New punch line: That lady is suing the officer and the IHOP.
Ashley Leavell was decked out in her little black dress and heels on the early morning of April 23, 2011 when she said she saw Atlanta Police Officer Jose A. Vidal pushing two women into a booth at the eatery.
Moments later, video that would eventually go viral on the web showed Leavell, then 26, staggered from a blow to the head that Vidal delivered.
“It’s not right, it’s not legal and it’s certainly not gentlemanly,” Leavell’s attorney, Craig Jones, told The Atlanta Journal-Constitution. “She didn’t pose a significant threat to anybody.”
Last week, Leavell filed a lawsuit in Fulton County court claiming Vidal used excessive force, and holding Southern Restaurant Management, Inc., the company that owned the now-shuttered Buckhead IHOP, responsible for hiring Vidal as off-duty police security.
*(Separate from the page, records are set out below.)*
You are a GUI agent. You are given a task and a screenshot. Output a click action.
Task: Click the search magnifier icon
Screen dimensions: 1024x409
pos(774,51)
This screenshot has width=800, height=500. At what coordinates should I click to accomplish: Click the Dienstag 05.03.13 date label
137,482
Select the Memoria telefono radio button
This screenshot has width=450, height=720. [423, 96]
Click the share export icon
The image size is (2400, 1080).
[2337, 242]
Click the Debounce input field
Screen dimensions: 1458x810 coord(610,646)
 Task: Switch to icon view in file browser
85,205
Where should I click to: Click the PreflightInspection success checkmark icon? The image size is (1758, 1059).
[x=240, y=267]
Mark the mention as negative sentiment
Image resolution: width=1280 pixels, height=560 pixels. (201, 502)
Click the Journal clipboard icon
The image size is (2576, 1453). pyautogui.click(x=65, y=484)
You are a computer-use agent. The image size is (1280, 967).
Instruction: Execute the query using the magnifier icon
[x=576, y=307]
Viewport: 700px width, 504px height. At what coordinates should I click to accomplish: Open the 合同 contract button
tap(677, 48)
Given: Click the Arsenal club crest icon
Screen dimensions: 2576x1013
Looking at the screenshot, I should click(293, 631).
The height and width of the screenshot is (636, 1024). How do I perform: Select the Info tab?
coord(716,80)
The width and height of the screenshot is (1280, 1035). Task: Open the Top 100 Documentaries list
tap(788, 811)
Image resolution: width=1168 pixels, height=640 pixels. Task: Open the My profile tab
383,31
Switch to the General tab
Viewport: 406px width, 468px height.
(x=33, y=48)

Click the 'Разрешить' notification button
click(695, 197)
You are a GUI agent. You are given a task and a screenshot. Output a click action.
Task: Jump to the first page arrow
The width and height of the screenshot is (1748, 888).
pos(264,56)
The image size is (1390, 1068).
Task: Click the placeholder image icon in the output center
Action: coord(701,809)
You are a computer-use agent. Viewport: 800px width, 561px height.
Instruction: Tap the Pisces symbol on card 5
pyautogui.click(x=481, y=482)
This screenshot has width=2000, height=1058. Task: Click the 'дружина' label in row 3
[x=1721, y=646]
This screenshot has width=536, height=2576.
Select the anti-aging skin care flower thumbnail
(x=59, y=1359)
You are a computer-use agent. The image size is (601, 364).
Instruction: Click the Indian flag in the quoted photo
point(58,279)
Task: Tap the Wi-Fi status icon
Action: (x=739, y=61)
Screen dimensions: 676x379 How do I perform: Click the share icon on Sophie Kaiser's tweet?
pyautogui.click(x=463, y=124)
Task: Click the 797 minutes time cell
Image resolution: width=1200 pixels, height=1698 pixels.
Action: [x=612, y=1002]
“There are a million things (as an officer) you could’ve done,” Jones said. “But you certainly shouldn’t strike a head blow. If he’d hit her … the wrong way, she could’ve been dead.”
Southern Restaurant Management officials could not be reached for comment.
The Atlanta Police Department’s office of professional standards cleared Vidal of any wrongdoing, saying he used a reasonable amount of force, given the circumstances.
Police officials declined to comment on the lawsuit.
In his incident report, Vidal said he told two women they had to leave the restaurant for violating IHOP’s noise policy.
The videos customers recorded showed Vidal forcing the women against a wall inside one of the restaurant booths when Leavall approached him.
Leavall touched Vidal, Vidal slapped her and Leavall swung back several times, the video appears to show.
“Swinging back was just instinctive,” Jones said.
The police internal affairs report from the incident said Leavell immediately attempted to strike the officer three times with a closed fist. The officer then delivered a closed fist strike to the face of Leavell.
Jones said his client suffered a concussion.
Leavell was charged with obstruction, public drunkenness and simple battery, and released the following day on $2,500 bond.
But Jones complained that, although the arrest may have been legitimate, it was unnecessary, given the circumstances.
“Only Barney Fife (the milquetoast sheriff’s deputy from the ‘60’s sitcom, ‘The Andy Griffith Show’), would have arrested her,” he said.
He also noted that no action has ever been taken to actually prosecute those charges.
“If they thought that this was a good case, they would’ve taken this to court a long time ago,” Jones said.
Vidal remains on active duty as an Atlanta officer. But Jones thinks he shouldn’t have struck Leavell at all … regardless of the situation.
“If you’re a 200-pound man, whether you’re an officer or not, you don’t punch a lady,” Jones said.